A Study in Magic: The Application
by Books of Change

Chapter Two: A Melancholy Birthday

About three days had passed since Harry Potter returned to London. His friend Ron Weasley was going over the incident reports for the month of June—five rolls of parchment in total— with his twin brothers Fred and George that day. Then his mother burst into his room.

“John just called,” she said, waving her phone. “We’re going to Baker Street to celebrate Harry’s birthday.”

“Now?” asked Ron, startled.

“Well, of course!” said Mum, raising an eyebrow at them. “His birthday is today, you should know that.”

“Of course, we do,” said Fred. “We just didn’t know he was back in London.”

“Well, you know now,” said Mum sternly. “So clean up this mess and get ready!”
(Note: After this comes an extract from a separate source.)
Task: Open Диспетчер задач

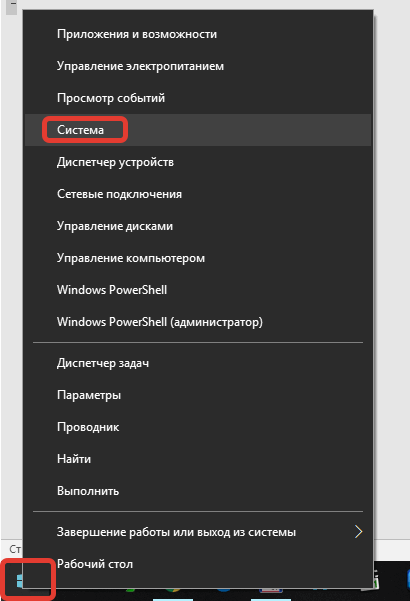Action: pos(103,363)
Then she turned and shut the door behind her.

“Our work is just a mess, now, eh?” Ron grumbled angrily. “Let’s see if she’ll still call it a mess when the customers hurl Howlers at us…”

“Forget it,” said George bracingly. “It’s not like she understands what we’re doing. Besides, it is Harry’s birthday; should be fun.”

Ron nodded mutely. Fred and George started talking about which Weasleys’ Wizarding Wheezes merchandise they should give to Harry as his birthday present soon after. Ron didn’t join the conversation, for he was trying to squish the ugly feeling of resentment that rose like miasma at the mention of Harry’s name.

Ron knew his feelings were unjustified. It was not like Harry ever demanded special treatment or recognition from anyone, let alone from Ron. It was just … for once, he wanted to be treated like someone special. Wasn’t being the director of Zing, formerly the Magical Mobile Network (MMN), at age fifteen special enough? Of course, there was that little problem of no one believing that he was …

“You’re too quiet,” said George, frowning at Ron. “What’s wrong with you?”

“Nothing,” said Ron tersely, “Just thinking about what to get.”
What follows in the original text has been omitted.